Dozens of Iranian-linked websites have been seized by the US Justice Department.
Many of the 36 websites are violent organisations or associated with spreading disinformation, the department said.
They were all taken offline for violating US sanctions, although several were back online within hours with new domain addresses.
The DOJ said 33 of the websites were used by the Iranian Islamic Radio and Television Union (IRTVU) and the other three websites were operated by Kata’ib Hizballah (KH).
The IRTVU was named by US authorities in October as a source of disinformation ahead of the 2020 presidential election.
Among those affected were Press TV, the Iranian government’s main English-language satellite television channel, and Al Alam, its Arabic-language equivalent.
Press TV news presenter Marzieh Hashemi told The Associated Press that the channel was struggling to “figure out the reasons” for the seizure.
The channel looks mainly at international affairs, but criticism of US and UK foreign policy is common and the Anti-Defamation League has called the channel “one of the world’s leading dispensers of conspiratorial antisemitism in English”.
Kata’ib Hizballah, also written as Kataib Hezbollah, is an Iraqi militia group with links to Iran.
The US designated it as a foreign terrorist organisation more than a decade ago.
Despite sanctions, IRTVU and KH failed to get the required licences from the US government before using the domain names, the Justice Department said.
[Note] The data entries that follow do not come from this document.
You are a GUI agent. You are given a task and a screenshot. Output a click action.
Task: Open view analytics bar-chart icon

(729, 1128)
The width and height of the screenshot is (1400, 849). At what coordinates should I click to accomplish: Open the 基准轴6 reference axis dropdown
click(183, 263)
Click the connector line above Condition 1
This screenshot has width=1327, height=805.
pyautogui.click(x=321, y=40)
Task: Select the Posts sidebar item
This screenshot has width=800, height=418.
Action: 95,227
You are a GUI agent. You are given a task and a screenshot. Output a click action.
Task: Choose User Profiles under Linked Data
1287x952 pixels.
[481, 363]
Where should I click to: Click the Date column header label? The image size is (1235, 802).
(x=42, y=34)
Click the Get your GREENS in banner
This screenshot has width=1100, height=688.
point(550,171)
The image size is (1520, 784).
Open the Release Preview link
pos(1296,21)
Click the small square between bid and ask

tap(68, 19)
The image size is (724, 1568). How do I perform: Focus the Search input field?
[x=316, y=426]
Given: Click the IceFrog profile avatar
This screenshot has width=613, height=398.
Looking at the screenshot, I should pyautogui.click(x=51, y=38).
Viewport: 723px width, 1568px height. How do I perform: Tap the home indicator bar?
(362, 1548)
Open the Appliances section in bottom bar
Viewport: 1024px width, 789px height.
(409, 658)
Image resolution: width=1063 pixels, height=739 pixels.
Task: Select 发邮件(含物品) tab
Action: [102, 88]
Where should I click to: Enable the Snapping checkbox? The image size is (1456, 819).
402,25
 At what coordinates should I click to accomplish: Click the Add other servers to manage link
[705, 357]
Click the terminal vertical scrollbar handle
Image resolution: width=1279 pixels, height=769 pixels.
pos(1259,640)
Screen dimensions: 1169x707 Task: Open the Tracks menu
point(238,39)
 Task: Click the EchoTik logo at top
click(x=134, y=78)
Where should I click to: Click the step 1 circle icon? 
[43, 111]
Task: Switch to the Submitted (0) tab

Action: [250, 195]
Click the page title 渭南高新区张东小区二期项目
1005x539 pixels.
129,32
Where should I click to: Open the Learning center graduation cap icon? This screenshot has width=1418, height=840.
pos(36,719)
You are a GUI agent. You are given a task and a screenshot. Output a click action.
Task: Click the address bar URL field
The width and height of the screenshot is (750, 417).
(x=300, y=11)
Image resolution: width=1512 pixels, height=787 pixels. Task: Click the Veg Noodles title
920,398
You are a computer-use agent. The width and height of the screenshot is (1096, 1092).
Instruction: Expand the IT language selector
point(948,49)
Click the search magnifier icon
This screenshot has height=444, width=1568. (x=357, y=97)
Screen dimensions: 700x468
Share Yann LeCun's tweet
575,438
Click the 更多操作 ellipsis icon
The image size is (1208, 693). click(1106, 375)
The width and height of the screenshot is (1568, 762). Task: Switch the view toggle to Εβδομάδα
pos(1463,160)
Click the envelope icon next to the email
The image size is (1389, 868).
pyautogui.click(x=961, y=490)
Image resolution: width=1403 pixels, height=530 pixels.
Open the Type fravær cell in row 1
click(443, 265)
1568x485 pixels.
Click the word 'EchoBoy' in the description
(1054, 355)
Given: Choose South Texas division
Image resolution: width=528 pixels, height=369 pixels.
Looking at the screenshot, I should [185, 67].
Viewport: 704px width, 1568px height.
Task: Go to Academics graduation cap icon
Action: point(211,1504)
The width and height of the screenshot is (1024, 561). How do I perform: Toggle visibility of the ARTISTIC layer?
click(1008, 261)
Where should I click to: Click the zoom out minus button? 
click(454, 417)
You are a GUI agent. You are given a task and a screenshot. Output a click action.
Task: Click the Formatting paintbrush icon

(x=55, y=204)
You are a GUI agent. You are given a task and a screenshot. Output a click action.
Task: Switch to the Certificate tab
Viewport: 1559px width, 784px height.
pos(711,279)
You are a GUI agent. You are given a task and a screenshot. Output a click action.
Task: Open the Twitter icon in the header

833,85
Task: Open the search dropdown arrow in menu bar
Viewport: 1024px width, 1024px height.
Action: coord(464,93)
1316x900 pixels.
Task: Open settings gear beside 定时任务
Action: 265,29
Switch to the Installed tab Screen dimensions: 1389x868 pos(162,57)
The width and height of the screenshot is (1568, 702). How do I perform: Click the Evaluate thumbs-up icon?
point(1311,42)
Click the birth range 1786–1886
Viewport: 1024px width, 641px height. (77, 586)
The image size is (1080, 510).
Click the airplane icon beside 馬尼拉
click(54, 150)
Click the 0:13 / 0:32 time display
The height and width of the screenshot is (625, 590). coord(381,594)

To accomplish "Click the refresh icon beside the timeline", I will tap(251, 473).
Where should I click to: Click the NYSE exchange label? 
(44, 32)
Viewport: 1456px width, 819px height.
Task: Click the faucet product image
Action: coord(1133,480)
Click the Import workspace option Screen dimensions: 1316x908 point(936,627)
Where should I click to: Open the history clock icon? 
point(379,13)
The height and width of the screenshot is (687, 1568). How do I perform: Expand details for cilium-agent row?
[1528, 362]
Relations between the US and Iran have been tense for years and worsened after Donald Trump pulled the US out of the Tehran 2015 nuclear deal while he was president.
In response, Iran gradually abandoned every previous limit on uranium enrichment, and is currently enriching uranium to 60% – its highest level ever, although it is still short of weapons-grade.
Just days ago Ebrahim Raisi, Iran’s former judiciary chief, was elected president.
Known for being anti-West, he has ruled out meeting US President Joe Biden for talks on Iran’s ballistic missile programme and support for regional militias, such as Lebanon’s Hezbollah and Yemen’s Houthi rebels.